The returns are shaped like a bell-curve, but with a cluster of returns that, if space permitted, would extend far to the right of the chart. That cluster of returns is known as the ‘fat-tail’ of the curve.

Any market historian can tell you that one key to investing success is capturing those ‘fat-tails’. Over the long-term, most stocks lag the index, and the majority of returns come from the small group of stocks that generate out-sized returns. Stocks portfolios are diversified with the hope of catching one or two of the fat-tail stocks.

But in 2020, the tail isn’t so fat. The distribution is almost normal.

In addition, the returns are tightly clustered – the standard deviation is remarkably subdued compared to even the last few years, let alone 1998 and 1999.

It certainly doesn’t support a narrative that a handful of stocks are generating outsized returns and dragging the index higher.

In fact, less than 1% of S&P 500 stocks have outperformed the index by more than 50% this year. A lot can change with half the year still to go, but that’s the lowest number in at least the last 30 years.
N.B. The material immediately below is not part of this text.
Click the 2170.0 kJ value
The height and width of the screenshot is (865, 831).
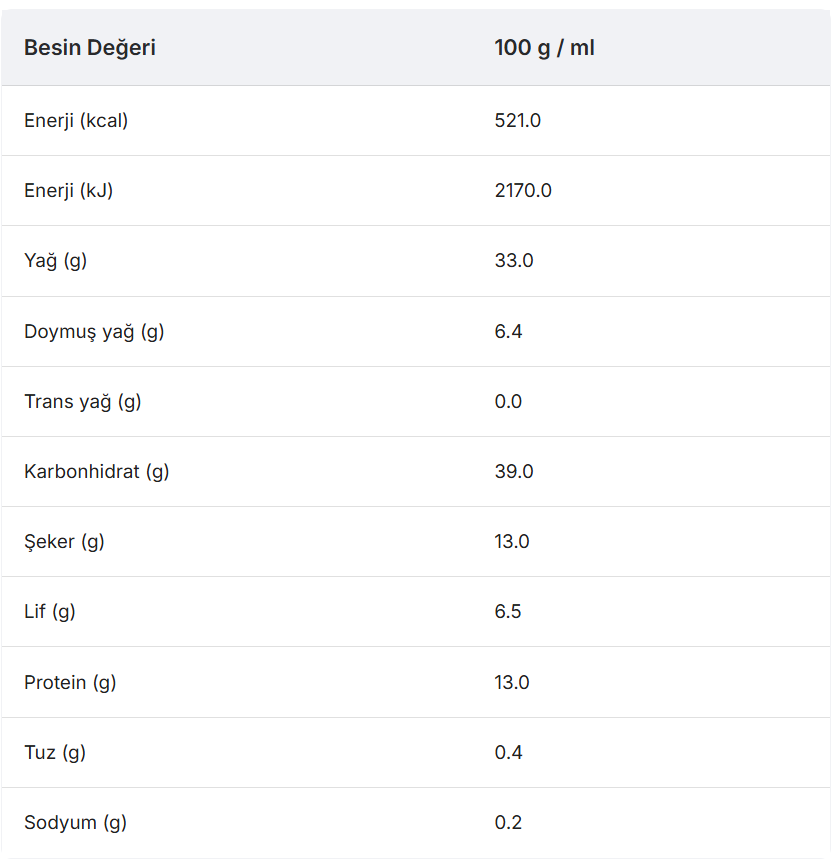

The fat-tails aren’t to blame for the index crushing the average stock in 2020. Instead, blame the mega-caps: Microsoft, Apple, Amazon, Alphabet, Facebook. Each has a outperformed the index by a substantial, though not extraordinary, margin this year. But in a market cap-weighted index, sometimes market cap is all that matters – those 5 names alone comprise more than 20% of a 500-stock index.

This isn’t the 90s, where an internet revolution drives dozens of stocks to triple-digit annual returns. Instead, index returns are skewed higher by the sheer size of a mere handful of stocks. It’s different this time.